When it was finally published, Flynn said, “We got nibbles for movies and TV, but they usually wanted to make it into a horror film and weren’t that interested in Camille.”
Then came Marti Noxon.
“I read the book, and I read ‘Gone Girl,’ and I thought, ‘Who’s this twisted woman? I need to know her,'” Noxon said. She then met with Blum, who had secured the rights to Flynn’s novel, and they developed a plan for a limited series — eventually snagging Adams, then Vallee (who had been developing a Janis Joplin biopic with Adams, although that project is now on hold), and finally HBO. Levine said the network was watching the project develop and then “we bought it — aggressively.”
“I refer to [her Netflix film] ‘To the Bone,’ [her AMC series] ‘Dietland,’ and this as my ‘Self-Harm Trilogy,'” Noxon said. “There was something about the way Camille hid her pain and yet was so intrepid; she didn’t let that stop her, and I found that so moving.”

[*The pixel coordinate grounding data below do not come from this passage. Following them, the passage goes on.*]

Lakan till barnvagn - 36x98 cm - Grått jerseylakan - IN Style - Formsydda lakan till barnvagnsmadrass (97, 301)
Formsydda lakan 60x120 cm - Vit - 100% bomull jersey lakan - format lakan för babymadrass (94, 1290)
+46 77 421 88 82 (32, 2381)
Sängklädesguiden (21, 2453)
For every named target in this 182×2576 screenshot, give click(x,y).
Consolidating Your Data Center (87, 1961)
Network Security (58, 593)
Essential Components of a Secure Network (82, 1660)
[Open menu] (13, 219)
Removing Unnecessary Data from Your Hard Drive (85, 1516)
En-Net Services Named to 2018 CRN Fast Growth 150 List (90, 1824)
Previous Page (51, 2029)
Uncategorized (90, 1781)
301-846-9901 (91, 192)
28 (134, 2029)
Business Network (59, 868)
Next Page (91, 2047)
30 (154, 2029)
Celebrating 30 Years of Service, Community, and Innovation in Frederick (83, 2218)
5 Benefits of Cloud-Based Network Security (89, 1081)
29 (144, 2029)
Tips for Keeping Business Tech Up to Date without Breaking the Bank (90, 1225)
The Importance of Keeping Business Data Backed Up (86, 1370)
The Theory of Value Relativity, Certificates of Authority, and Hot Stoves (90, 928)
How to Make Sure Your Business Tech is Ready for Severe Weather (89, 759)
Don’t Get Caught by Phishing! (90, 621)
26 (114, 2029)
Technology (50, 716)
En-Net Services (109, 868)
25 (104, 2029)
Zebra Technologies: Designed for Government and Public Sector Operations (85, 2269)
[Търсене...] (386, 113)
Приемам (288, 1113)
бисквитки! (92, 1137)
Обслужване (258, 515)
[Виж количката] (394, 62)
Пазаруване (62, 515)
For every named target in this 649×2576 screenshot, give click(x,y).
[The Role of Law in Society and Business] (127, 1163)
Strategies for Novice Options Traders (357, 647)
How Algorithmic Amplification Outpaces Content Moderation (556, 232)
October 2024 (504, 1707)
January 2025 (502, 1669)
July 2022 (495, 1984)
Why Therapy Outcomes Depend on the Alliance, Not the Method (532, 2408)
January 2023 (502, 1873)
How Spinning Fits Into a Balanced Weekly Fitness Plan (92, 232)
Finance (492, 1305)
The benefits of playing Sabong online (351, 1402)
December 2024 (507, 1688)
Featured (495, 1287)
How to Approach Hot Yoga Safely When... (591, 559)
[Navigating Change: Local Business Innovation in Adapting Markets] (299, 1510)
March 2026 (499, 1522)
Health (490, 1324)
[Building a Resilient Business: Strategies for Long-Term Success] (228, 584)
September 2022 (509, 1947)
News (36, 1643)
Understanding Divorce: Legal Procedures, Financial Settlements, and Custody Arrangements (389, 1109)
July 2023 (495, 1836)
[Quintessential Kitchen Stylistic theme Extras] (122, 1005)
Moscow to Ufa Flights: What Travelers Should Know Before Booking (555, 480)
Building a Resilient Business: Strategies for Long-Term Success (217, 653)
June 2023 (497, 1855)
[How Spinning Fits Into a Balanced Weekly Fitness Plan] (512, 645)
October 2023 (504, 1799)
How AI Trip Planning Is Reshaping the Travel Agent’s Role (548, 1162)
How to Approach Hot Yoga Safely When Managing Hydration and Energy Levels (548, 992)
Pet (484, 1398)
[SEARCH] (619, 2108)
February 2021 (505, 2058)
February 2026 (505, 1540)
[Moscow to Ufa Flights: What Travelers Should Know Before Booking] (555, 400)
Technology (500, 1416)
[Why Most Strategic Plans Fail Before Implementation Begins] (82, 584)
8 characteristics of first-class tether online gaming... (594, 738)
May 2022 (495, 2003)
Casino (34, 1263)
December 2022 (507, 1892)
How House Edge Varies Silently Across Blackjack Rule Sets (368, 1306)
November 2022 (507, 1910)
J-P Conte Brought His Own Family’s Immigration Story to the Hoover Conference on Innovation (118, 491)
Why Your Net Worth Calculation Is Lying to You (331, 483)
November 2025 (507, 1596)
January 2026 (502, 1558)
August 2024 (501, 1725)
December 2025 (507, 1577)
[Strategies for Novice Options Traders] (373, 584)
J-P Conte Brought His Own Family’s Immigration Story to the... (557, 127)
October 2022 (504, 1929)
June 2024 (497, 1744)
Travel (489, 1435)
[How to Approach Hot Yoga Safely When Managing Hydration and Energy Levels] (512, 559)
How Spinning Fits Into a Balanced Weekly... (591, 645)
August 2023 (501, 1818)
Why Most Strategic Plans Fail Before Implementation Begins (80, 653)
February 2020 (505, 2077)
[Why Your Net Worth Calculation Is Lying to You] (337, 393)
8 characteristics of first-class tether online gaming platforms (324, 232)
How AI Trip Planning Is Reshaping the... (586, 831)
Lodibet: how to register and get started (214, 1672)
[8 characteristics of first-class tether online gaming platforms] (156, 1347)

“Sharp Objects” also represents Adams’ first time as an executive producer. “There was just such a camaraderie about what we were going to do,” she said about signing on as both star and an EP. “Television is in such a renaissance right now. It’s such a great place to tell stories. […] It’s something I want to do more of — a lot more of.”
Vallee, however, is ready for a break. He shot eight episodes of “Sharp Objects” right after completing all seven episodes of “Big Little Lies.”
“Just one is enough, In 20 months I’ve shot 180 days,” he said. “I’m sorry if I look tired. […] It was demanding.”
Even if he’s not too eager to go back to the heat and the bugs, Noxon had some parting words about the series that could apply to its director as well.
“Sometimes going to these dark places is actually healing,” she said.
And if any day is healing, it’s got to be Amy Adams Day.
“Sharp Objects” premieres Sunday, July 8 at 9 p.m. on HBO.